3. Place meat in the taco shells. Add the chopped onion, tomato, lettuce and cheese in layers. Heat briefly in a 450 F oven to melt cheese. Serve nested with extra lettuce and a side dish of salsa.  Slasa Fresca, is the original salsa of Mexico.   Recipe follows.

Note:  For calorie watchers,  you can save 50 calories a tortilla  by warming the tortillas instead of frying.
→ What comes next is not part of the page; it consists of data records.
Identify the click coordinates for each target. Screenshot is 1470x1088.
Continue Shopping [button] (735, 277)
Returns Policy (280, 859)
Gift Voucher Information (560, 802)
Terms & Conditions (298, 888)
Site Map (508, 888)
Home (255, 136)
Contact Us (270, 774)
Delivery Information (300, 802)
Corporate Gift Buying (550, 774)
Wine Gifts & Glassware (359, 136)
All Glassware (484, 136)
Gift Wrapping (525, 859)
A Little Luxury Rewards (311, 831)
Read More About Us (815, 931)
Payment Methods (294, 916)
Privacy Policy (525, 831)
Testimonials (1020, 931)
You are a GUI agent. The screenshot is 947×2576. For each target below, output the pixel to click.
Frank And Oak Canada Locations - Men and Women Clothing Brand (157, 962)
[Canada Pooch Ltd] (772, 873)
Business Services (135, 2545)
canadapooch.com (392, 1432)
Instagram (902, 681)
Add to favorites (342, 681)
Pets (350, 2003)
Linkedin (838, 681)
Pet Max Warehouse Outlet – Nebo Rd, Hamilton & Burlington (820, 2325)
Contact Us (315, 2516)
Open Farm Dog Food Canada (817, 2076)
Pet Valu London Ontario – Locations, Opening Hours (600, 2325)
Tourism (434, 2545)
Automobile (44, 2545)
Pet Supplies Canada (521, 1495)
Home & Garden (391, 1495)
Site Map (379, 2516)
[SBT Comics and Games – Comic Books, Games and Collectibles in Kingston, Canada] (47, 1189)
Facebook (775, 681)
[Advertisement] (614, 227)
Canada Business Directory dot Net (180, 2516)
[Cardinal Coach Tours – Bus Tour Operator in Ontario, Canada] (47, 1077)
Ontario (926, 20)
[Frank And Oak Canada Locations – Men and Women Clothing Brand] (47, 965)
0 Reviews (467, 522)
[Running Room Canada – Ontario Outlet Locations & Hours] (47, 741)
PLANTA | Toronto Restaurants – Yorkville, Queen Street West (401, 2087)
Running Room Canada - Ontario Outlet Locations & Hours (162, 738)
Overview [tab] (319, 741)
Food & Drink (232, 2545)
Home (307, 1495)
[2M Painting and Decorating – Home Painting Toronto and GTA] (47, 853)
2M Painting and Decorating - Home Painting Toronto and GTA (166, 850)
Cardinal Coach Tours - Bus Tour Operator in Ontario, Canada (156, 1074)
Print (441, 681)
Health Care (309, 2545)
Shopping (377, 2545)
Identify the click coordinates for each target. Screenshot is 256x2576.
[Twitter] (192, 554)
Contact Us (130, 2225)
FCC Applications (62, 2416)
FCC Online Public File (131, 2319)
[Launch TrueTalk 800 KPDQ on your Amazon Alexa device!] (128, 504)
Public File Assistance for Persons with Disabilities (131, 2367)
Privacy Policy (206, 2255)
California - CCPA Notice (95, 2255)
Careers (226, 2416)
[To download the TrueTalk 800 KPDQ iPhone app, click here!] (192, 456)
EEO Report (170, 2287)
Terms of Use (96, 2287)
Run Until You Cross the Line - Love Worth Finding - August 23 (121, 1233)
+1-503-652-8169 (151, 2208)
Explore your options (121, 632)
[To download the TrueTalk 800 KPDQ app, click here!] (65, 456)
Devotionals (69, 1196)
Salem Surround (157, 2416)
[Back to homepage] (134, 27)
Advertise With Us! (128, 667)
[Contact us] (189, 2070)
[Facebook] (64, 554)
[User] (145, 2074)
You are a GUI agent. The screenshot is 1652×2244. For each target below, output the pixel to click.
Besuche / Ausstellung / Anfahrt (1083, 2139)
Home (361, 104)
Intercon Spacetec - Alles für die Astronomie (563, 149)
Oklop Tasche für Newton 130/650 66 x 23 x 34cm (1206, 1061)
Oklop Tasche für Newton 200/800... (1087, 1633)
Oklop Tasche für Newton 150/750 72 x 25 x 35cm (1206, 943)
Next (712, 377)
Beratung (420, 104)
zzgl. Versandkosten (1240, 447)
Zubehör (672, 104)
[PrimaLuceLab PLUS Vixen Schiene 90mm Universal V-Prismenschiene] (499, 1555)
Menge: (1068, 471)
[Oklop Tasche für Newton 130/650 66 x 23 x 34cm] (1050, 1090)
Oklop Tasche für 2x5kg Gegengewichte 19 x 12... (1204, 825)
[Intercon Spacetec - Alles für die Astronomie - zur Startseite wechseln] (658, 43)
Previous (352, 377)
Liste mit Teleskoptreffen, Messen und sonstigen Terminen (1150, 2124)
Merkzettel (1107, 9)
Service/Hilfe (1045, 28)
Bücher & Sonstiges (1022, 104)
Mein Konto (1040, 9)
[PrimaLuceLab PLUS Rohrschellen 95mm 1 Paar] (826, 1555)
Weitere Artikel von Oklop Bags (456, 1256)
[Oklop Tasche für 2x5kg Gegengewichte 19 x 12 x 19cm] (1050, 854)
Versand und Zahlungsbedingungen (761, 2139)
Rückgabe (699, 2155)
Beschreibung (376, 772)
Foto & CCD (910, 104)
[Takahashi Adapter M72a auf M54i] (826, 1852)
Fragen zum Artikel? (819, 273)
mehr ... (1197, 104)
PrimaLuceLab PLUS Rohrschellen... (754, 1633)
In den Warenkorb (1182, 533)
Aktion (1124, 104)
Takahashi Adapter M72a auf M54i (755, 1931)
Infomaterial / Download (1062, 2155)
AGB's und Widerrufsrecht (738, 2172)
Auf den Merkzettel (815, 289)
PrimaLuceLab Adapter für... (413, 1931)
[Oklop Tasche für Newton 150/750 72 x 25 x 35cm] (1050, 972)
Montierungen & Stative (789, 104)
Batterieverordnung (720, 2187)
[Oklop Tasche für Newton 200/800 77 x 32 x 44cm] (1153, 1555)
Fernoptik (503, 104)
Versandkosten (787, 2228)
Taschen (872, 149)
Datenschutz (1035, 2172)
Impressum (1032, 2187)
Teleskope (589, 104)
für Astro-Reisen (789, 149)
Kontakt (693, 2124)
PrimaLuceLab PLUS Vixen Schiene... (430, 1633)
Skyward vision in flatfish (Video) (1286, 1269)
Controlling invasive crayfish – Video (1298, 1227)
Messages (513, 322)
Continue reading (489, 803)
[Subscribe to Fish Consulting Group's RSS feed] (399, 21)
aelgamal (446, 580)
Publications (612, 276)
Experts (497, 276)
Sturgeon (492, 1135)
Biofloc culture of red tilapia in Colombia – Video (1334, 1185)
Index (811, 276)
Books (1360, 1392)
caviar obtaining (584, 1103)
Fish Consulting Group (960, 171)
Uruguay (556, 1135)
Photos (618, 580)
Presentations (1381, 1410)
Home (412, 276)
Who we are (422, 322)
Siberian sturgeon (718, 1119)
This refreshing sauce can be as mild or as hot as you like, depending on the chiles used. Any leftovers of this sauce can be added to guacamole, made into salad dressing or chile con queso, and can be frozen for up to 4 months for later use in cooked dishes. This salsa is the original salsa developed in Mexico and reputed to “save lives” after one of the Revolutions. The salsa has equal parts of red, green and white—just as the Mexican flag does and is reputed that those who had it on their dinner tables at meal time were saved—when the Federales came around to check on their loyalty.

Yield: 1-1/2 to 2 cups

1 large fresh tomato, finely chopped

½ cup finely chopped onion, or 2 scallions with tops included

4 green chiles, parched, peeled and chopped, or 4 ounces of canned chopped

green chiles (or 2 to 4 fresh jalapenos, finely minced)

1 clove garlic, finely minced

½ teaspoon salt

2 Tablespoons coarsely chopped cilantro (optional)

1. Combine all ingredients; allow to marinate for at least 15 minutes. Sauce keeps for 1 week when refrigerated.